TASK STATEMENT — Leave the pictures out, and repeat exactly each line from the one that holds "Task: Click the 铁 refined resource label" through the final line of the entries below.

DATA SHOWN —
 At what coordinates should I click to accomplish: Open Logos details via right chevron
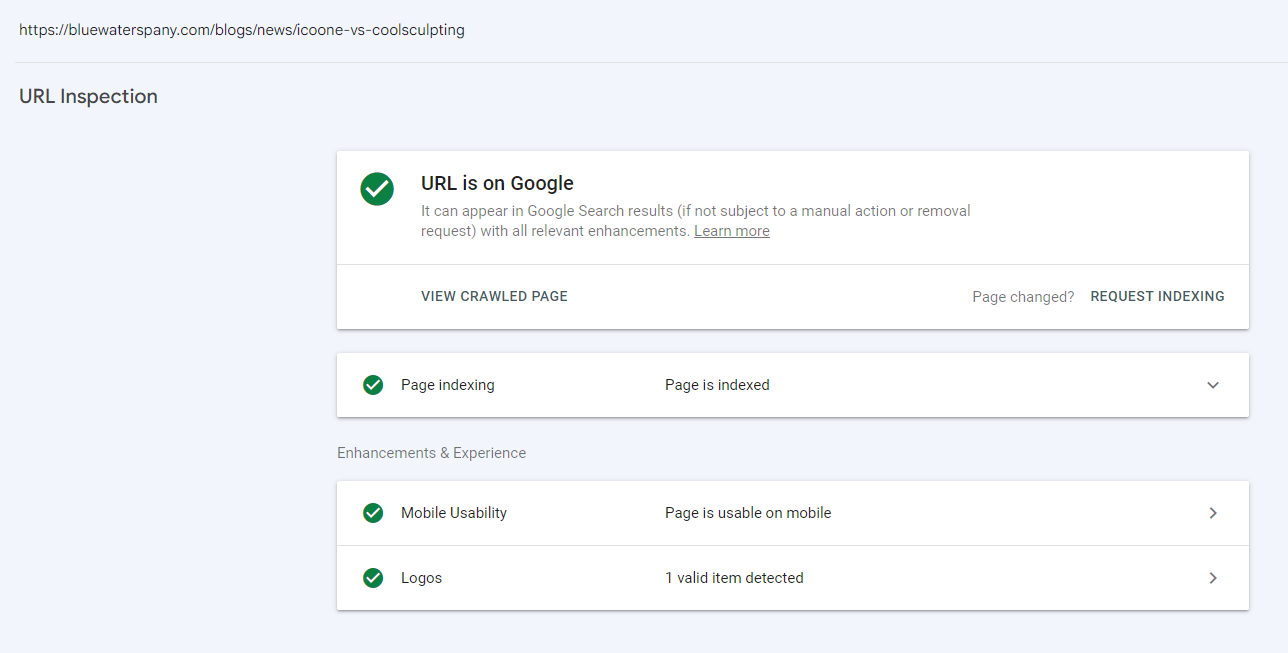pos(1213,578)
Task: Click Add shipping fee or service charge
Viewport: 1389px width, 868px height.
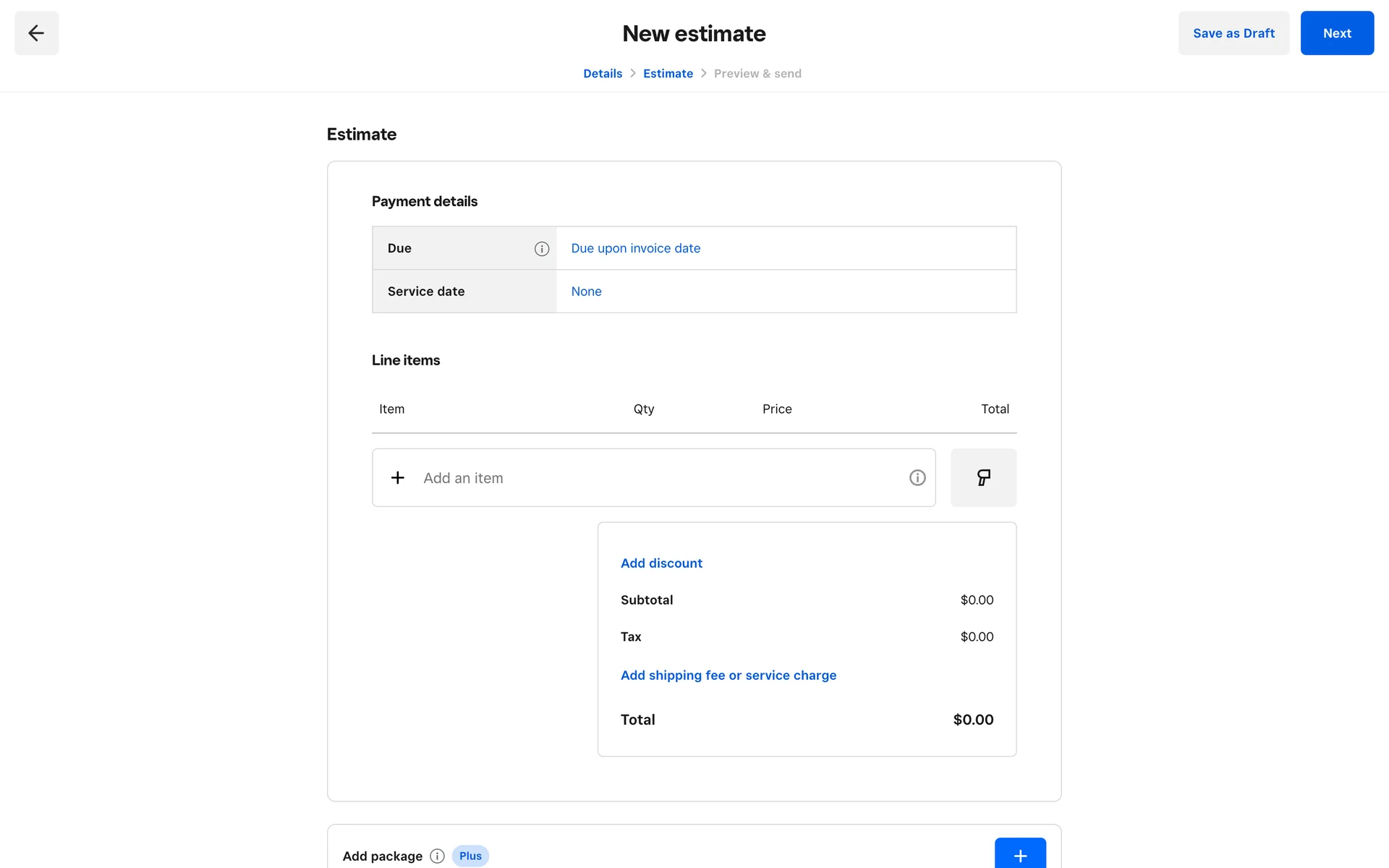Action: click(x=728, y=676)
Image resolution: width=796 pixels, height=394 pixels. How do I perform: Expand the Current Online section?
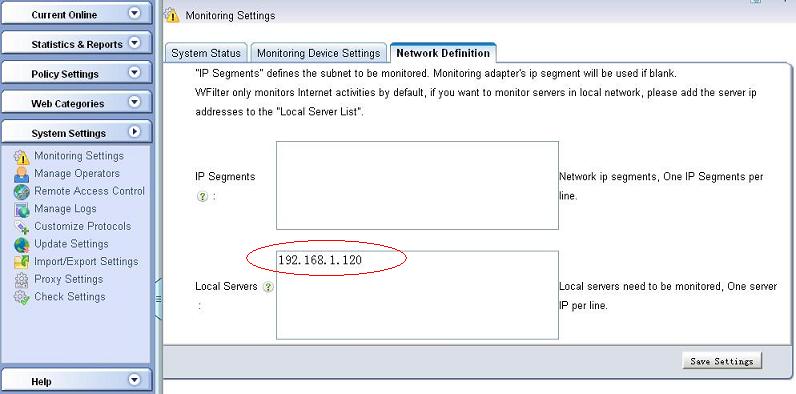coord(134,13)
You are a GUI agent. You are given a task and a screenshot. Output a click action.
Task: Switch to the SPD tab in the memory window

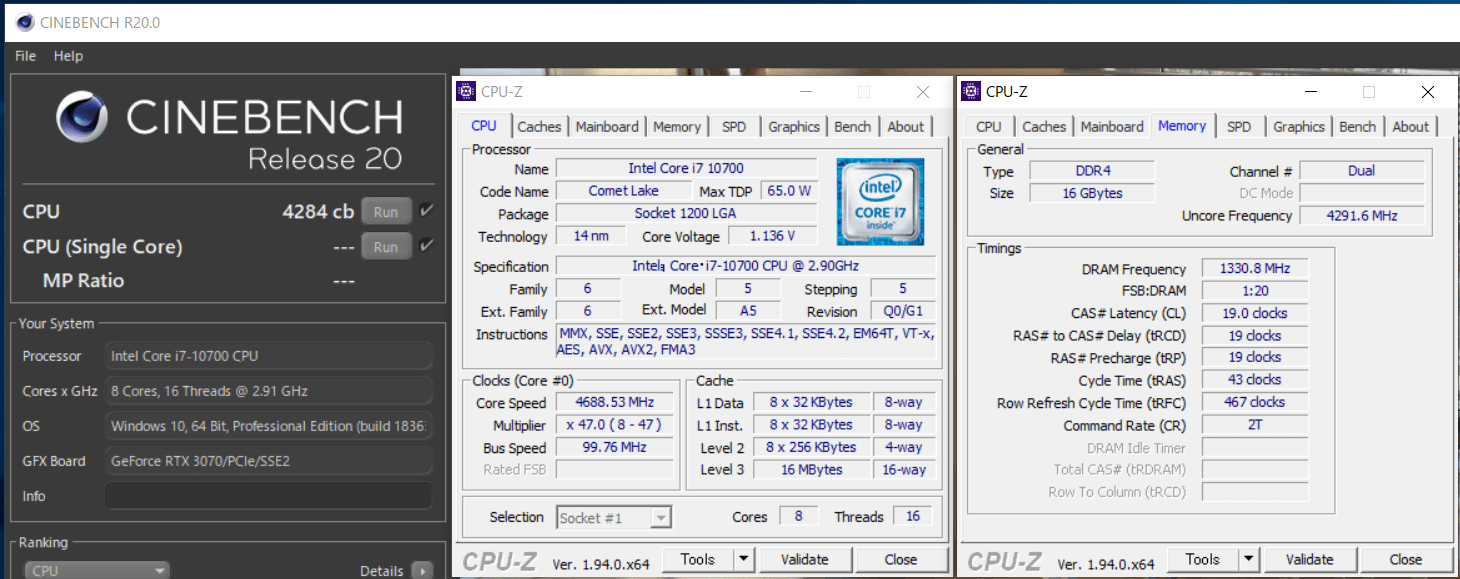[x=1238, y=127]
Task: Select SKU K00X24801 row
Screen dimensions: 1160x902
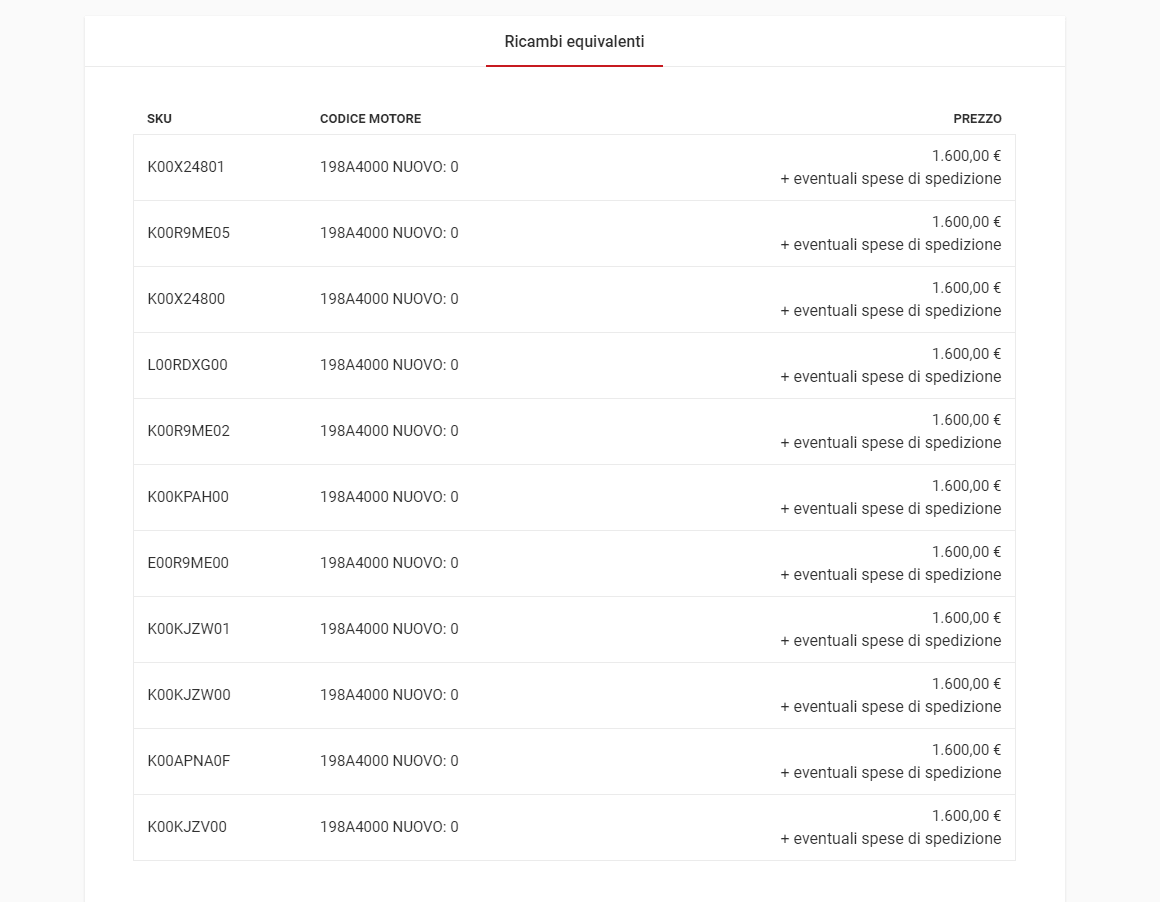Action: 574,167
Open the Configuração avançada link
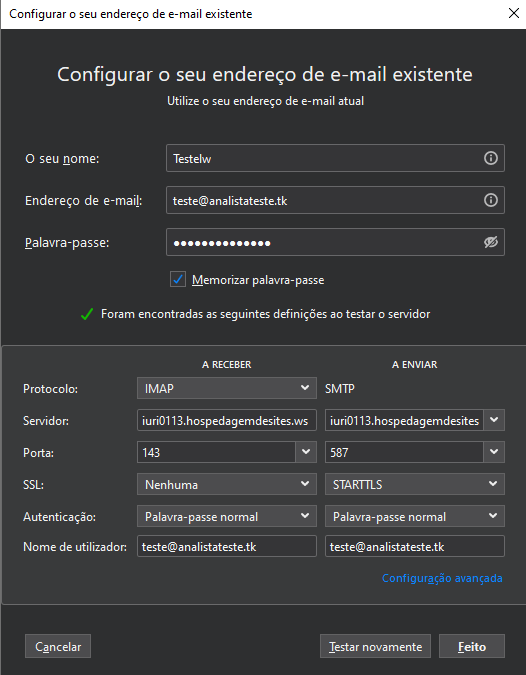The height and width of the screenshot is (675, 526). point(442,578)
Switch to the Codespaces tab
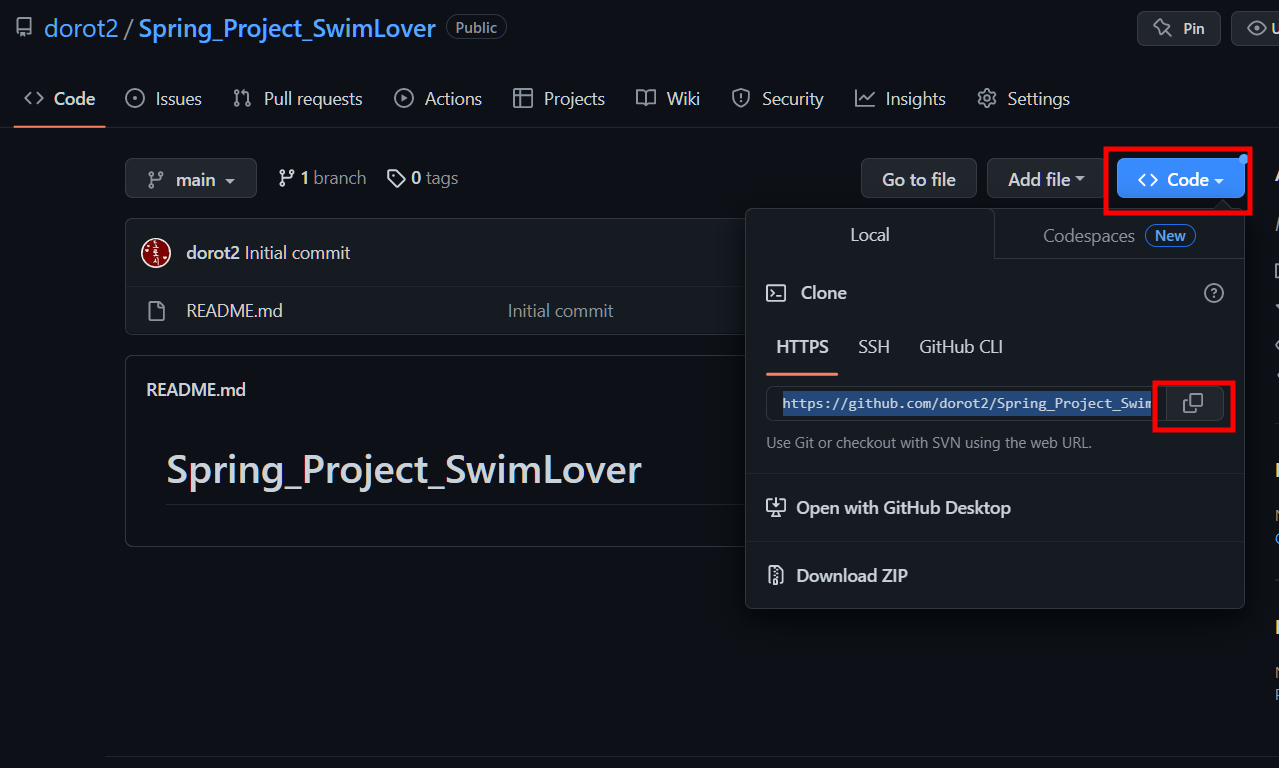 (1089, 235)
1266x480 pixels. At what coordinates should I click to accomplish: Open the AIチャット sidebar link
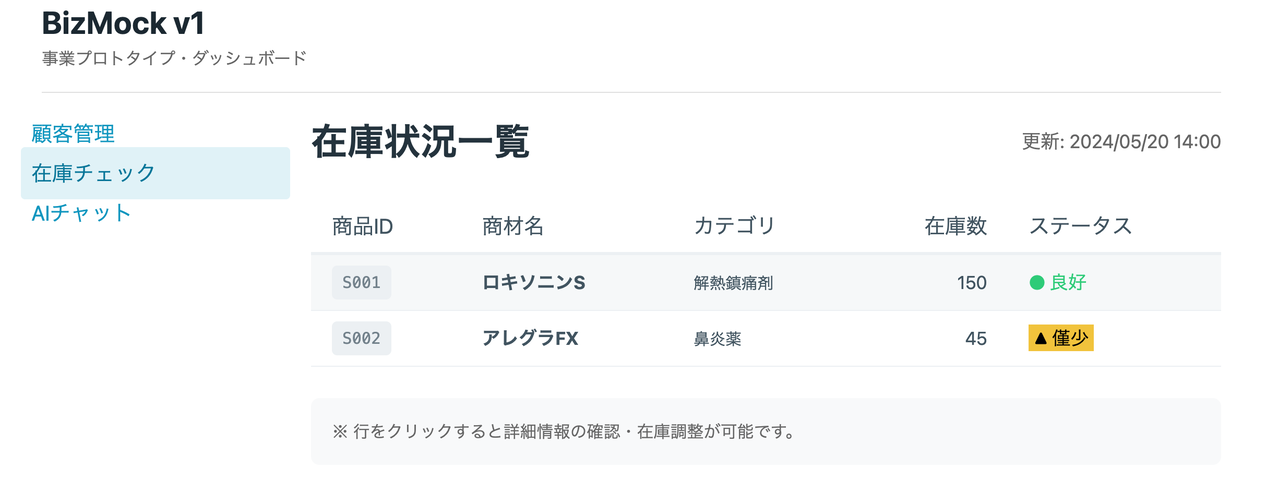(x=82, y=213)
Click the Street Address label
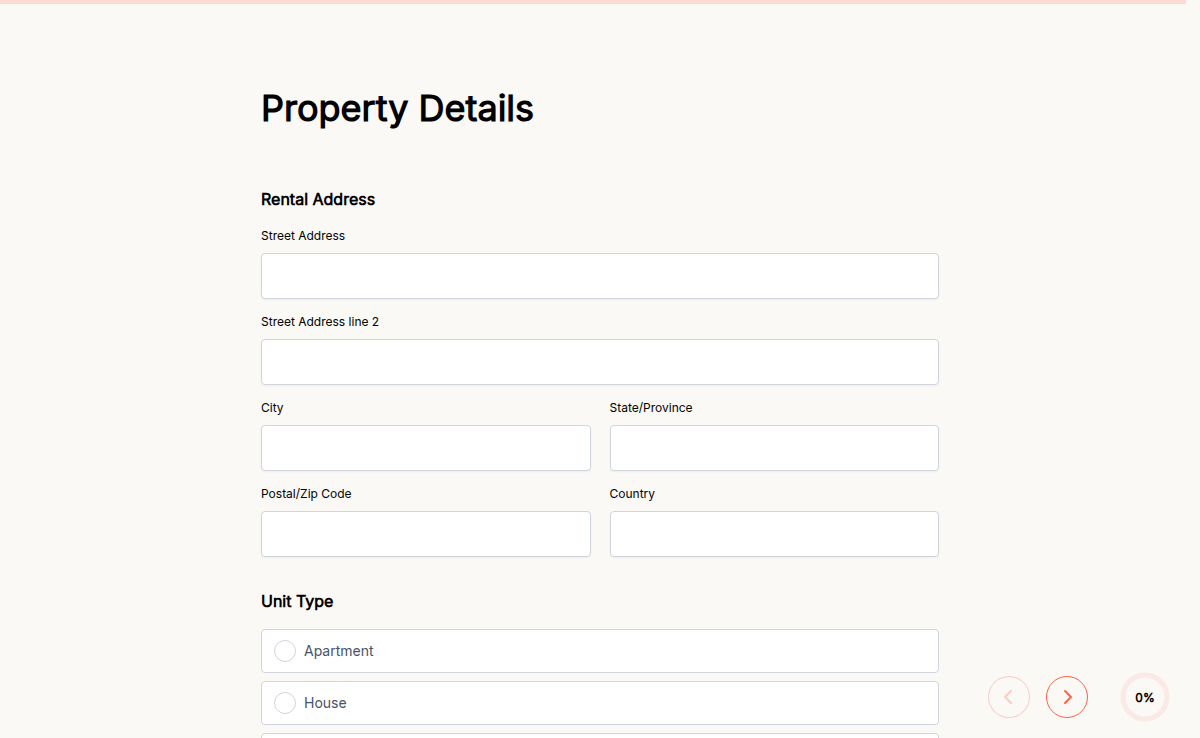 click(303, 235)
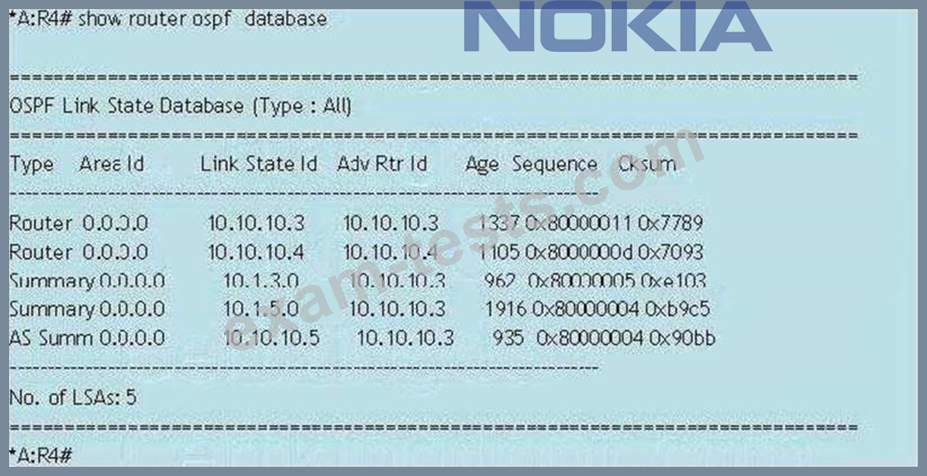Click the Type column header
The image size is (927, 476).
click(31, 164)
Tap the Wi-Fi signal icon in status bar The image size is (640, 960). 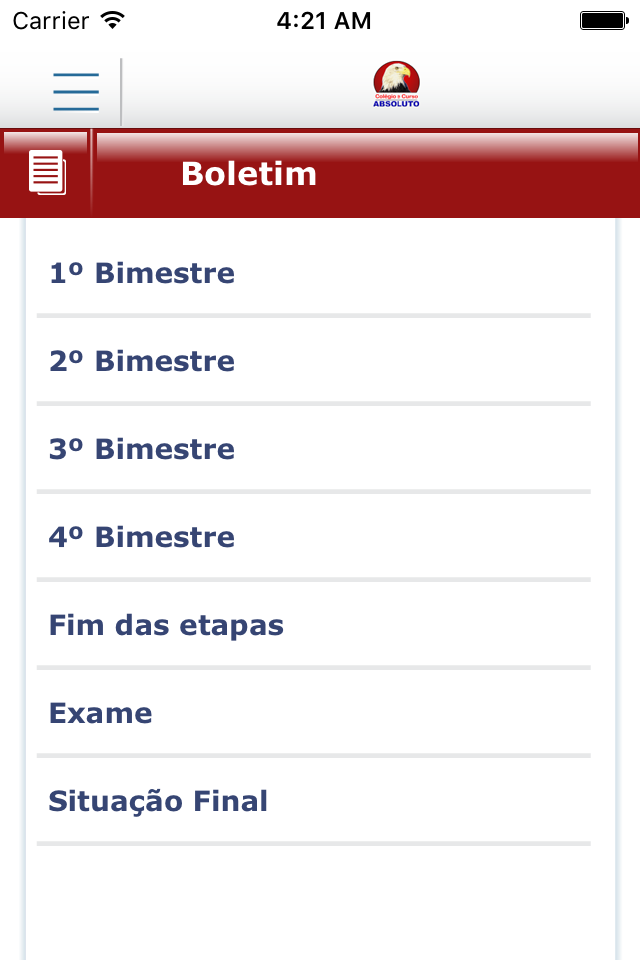click(x=113, y=21)
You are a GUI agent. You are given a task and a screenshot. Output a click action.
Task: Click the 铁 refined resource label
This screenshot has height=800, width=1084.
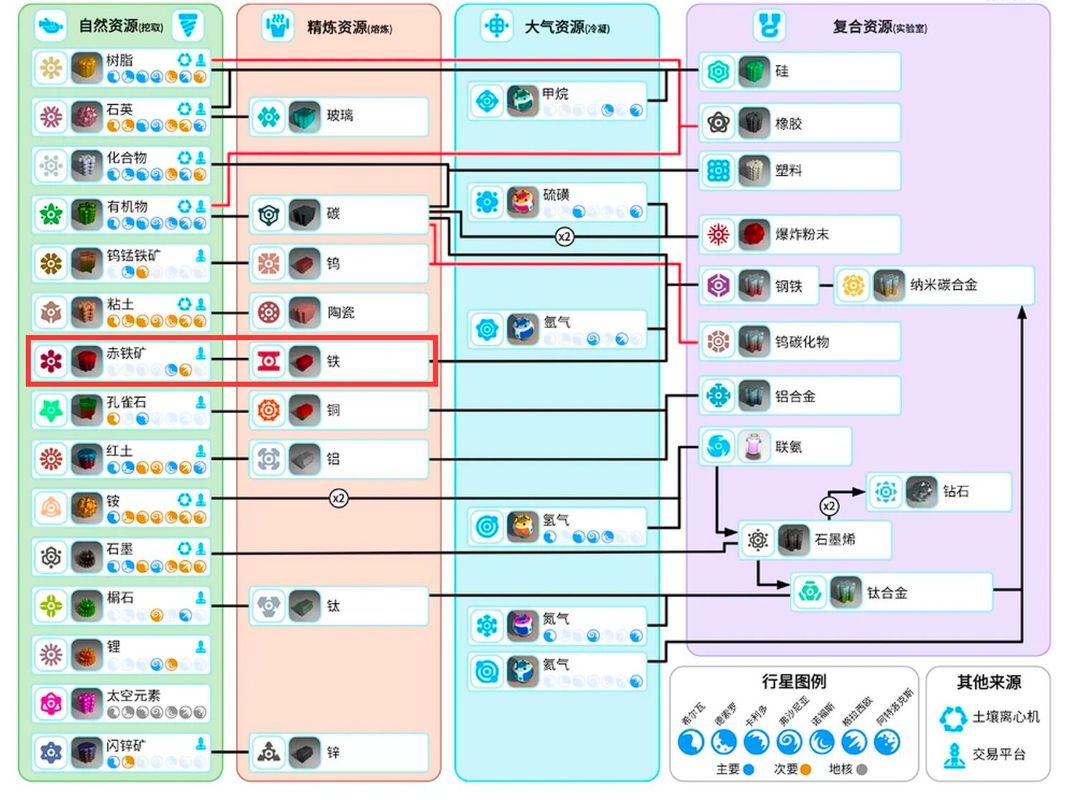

EXERCISE RESULT —
Task: Click the 铁 refined resource label
This screenshot has height=800, width=1084.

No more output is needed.